From the Dallas Morning News:

After losing a valuable piece of online real estate to enterprising cyber-squatters, the Bush presidential library has replanted its flag into that e-territory. But the squatters—a North Carolina Web development company called Illuminati Karate—had the last laugh, making a huge profit off an embarrassing oversight by the GOP-connected company charged with overseeing the Web site for the George W. Bush Presidential Library, which will be built in Dallas.

Illuminati Karate paid less than $10 for the www.GeorgeWBushLibrary.com domain name—and sold it back for $35,000 to the library’s contracted Web developers, Yuma Solutions, who had accidentally let it expire.

Incidentally, Yuma Solutions also got paid hundreds of thousands of dollars by the McCain campaign.
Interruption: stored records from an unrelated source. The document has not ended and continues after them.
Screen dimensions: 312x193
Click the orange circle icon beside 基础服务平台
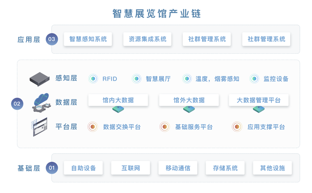pyautogui.click(x=165, y=127)
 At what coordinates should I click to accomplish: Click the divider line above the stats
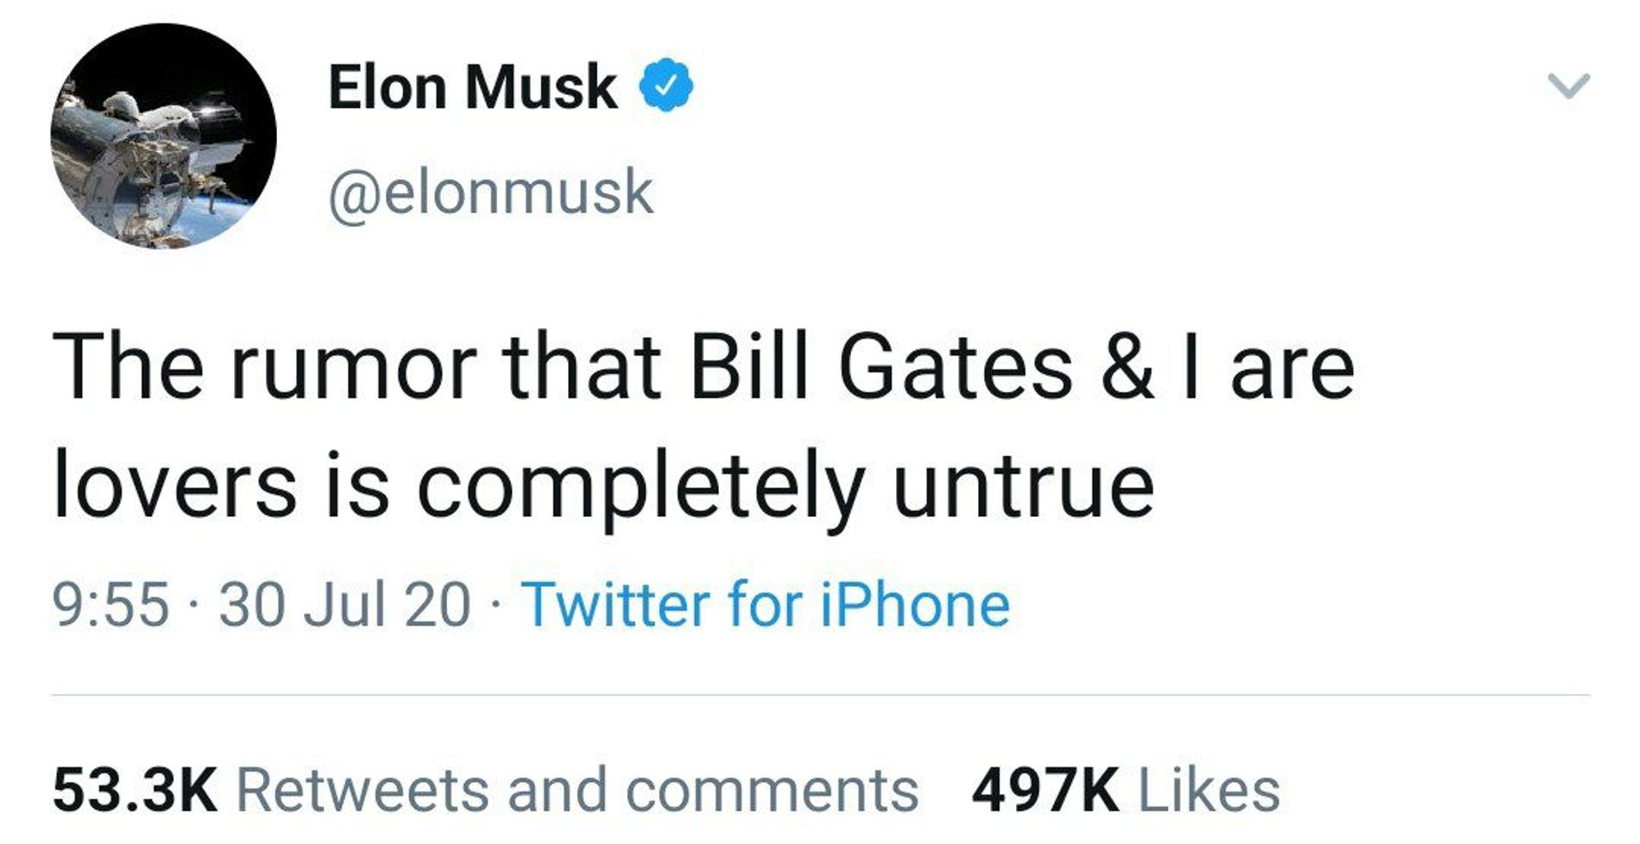820,695
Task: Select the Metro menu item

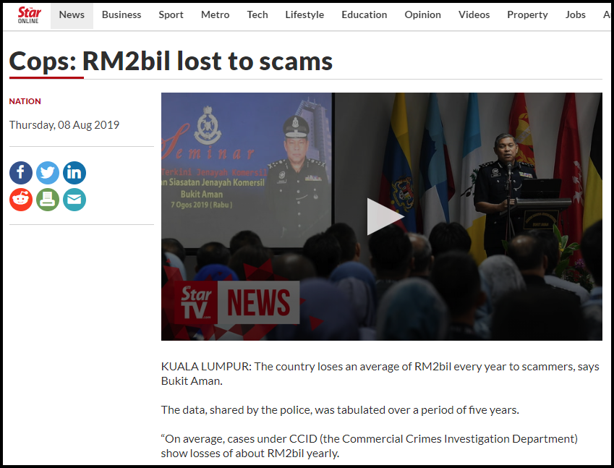Action: point(215,15)
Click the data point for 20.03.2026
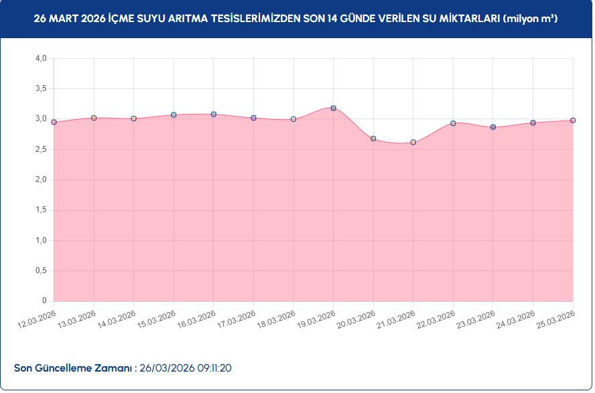The height and width of the screenshot is (393, 595). pyautogui.click(x=373, y=139)
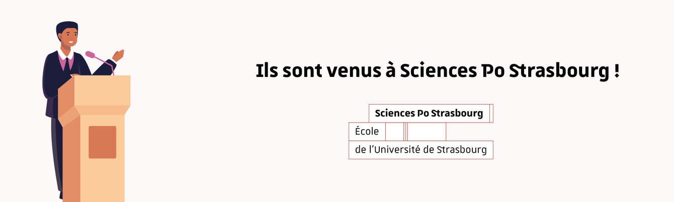Click the shaded left side of the podium
The height and width of the screenshot is (202, 674).
[x=68, y=156]

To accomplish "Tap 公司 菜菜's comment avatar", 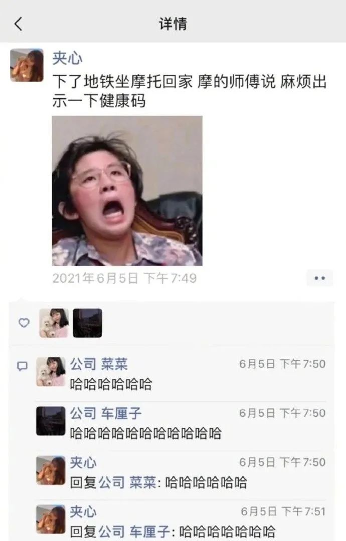I will (x=51, y=371).
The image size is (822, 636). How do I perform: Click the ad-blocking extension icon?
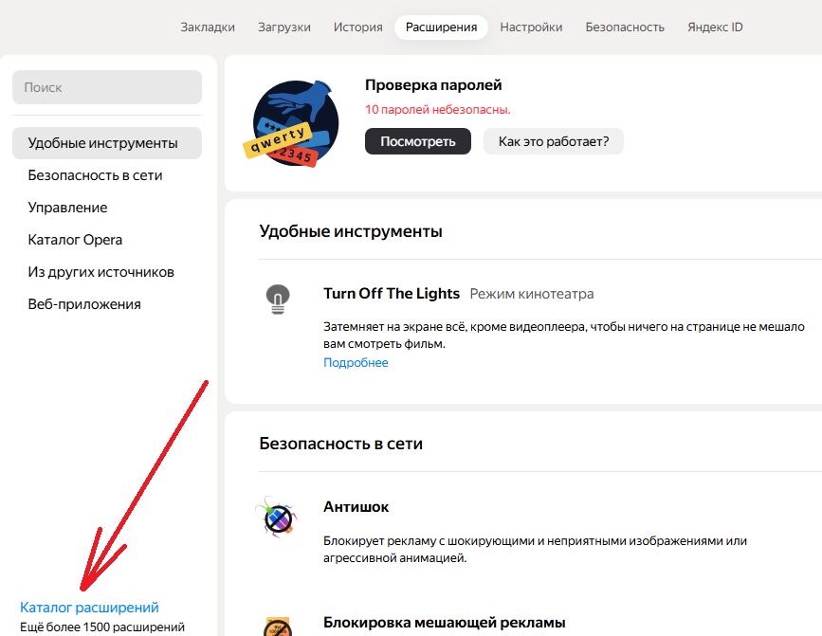coord(277,626)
Which somehow isn’t surprising.

................................................................................................................................................

harpers.org



To: mishedlo who wrote (91439)12/11/2008 4:20:18 PM
From: Sweet Ol  Respond to of 116555
 
Some anecdotal evidence of lack of credit freeze.

I have talked to several banker friends, some CPA friends, some realtor friends, and businessmen in my Rotary Club. The only one reporting any problem with credit is a guy who does sub-prime auto loans. Car business in our area is off 40%. Everyone else says creditworthy people and companies get funding for good projects.

I am in Tulsa where our foreclosure rate is way down over last year, so we are probably an anomaly. I wonder if the credit problems are not mostly regional and from the money center banks?

Blessings,

JRH



To: mishedlo who wrote (91439)12/14/2008 3:24:50 AM
From: elmatador  Respond to of 116555
 
Goldman slashes 2009 commodity price forecasts. The U.S. bank which earlier this year predicted an oil price spike to $200 a barrel now expects to see crude average $45 a barrel next year.

reuters.com



To: mishedlo who wrote (91439)12/16/2008 10:35:51 PM
From: Fiscally Conservative  Respond to of 116555
 
The trick now is not to figure out how long deflation will last as much as what will follow.